What to do:
Copy, word for word, the lines of the listing below from the line with "This screenshot has height=824, width=1152." up to and including the line with "Given: Trigger update for validator resource". Drop the pictures.

Exercise materials:
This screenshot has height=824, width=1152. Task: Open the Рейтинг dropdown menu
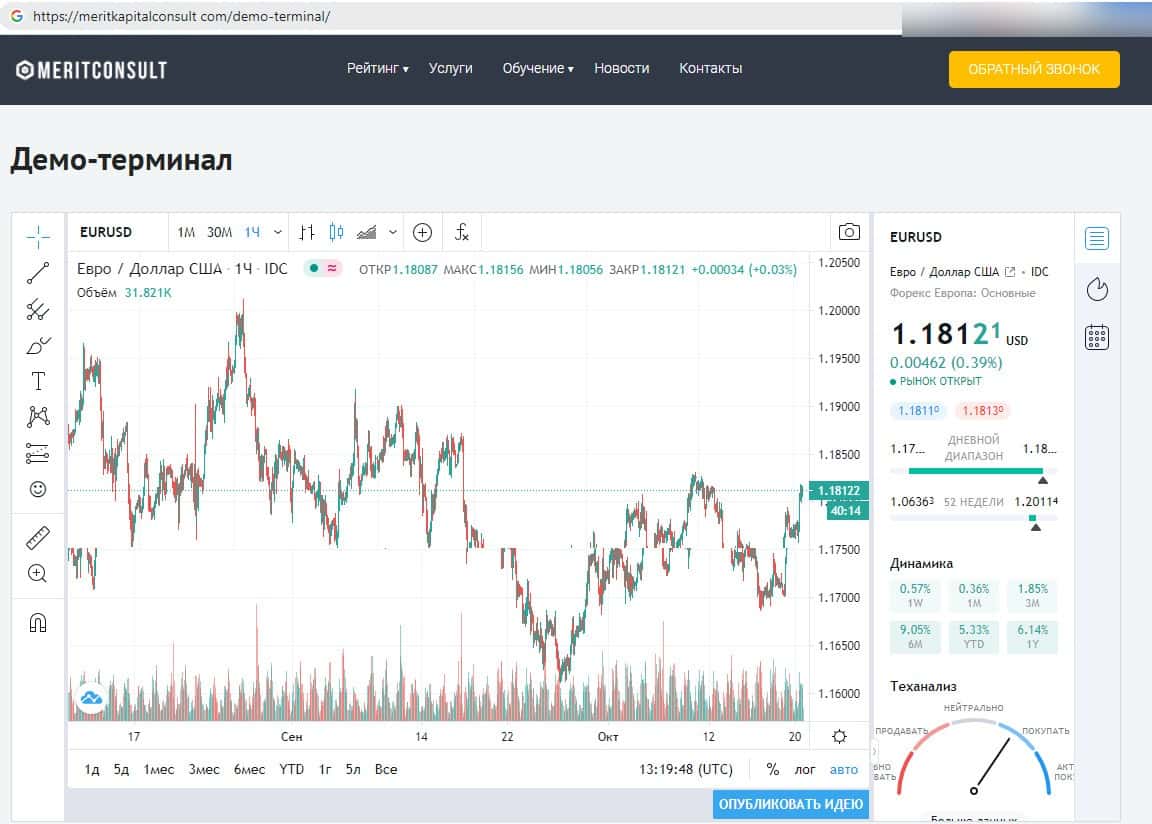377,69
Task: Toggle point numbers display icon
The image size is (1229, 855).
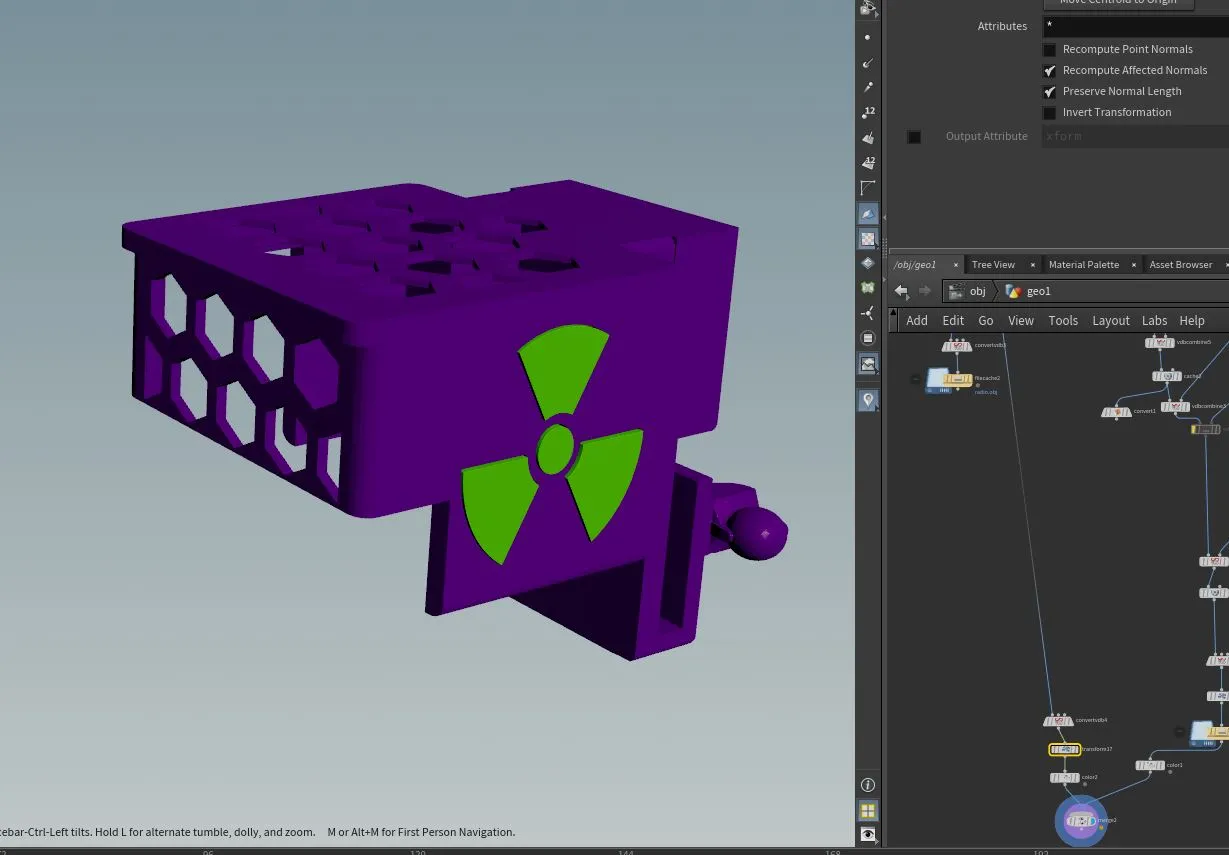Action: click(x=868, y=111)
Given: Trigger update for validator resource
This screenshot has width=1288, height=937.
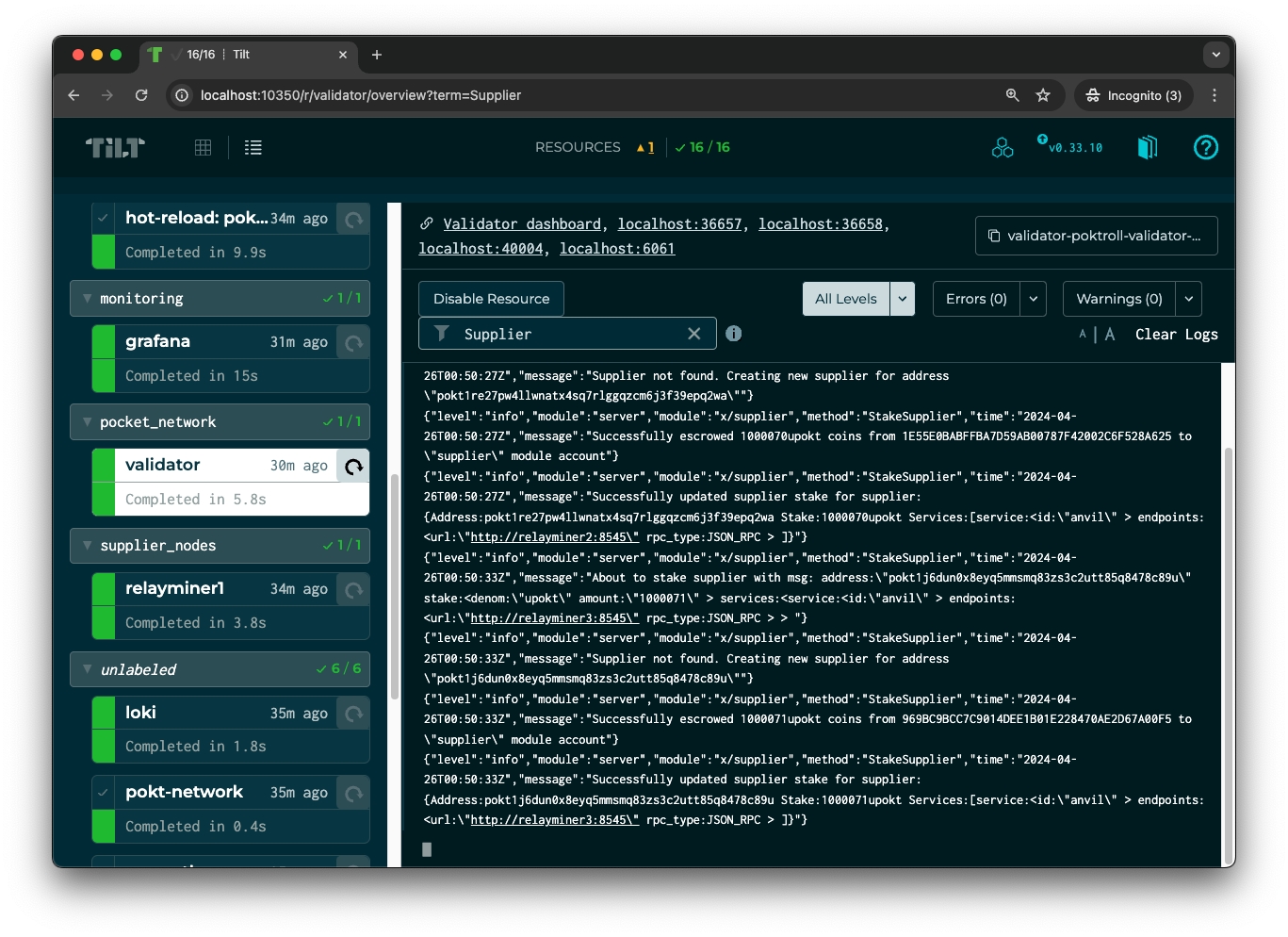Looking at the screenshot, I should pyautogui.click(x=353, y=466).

...

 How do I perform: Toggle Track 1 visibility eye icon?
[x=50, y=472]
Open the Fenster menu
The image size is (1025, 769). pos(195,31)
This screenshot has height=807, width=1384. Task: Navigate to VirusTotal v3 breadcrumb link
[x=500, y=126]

==

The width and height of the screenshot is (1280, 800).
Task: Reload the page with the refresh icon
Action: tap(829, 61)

Exercise result:
This screenshot has height=824, width=1152. Task: Open the Рейтинг dropdown menu
377,69
Task: Toggle point numbers display icon
The image size is (1229, 855).
Action: click(x=868, y=111)
Given: Trigger update for validator resource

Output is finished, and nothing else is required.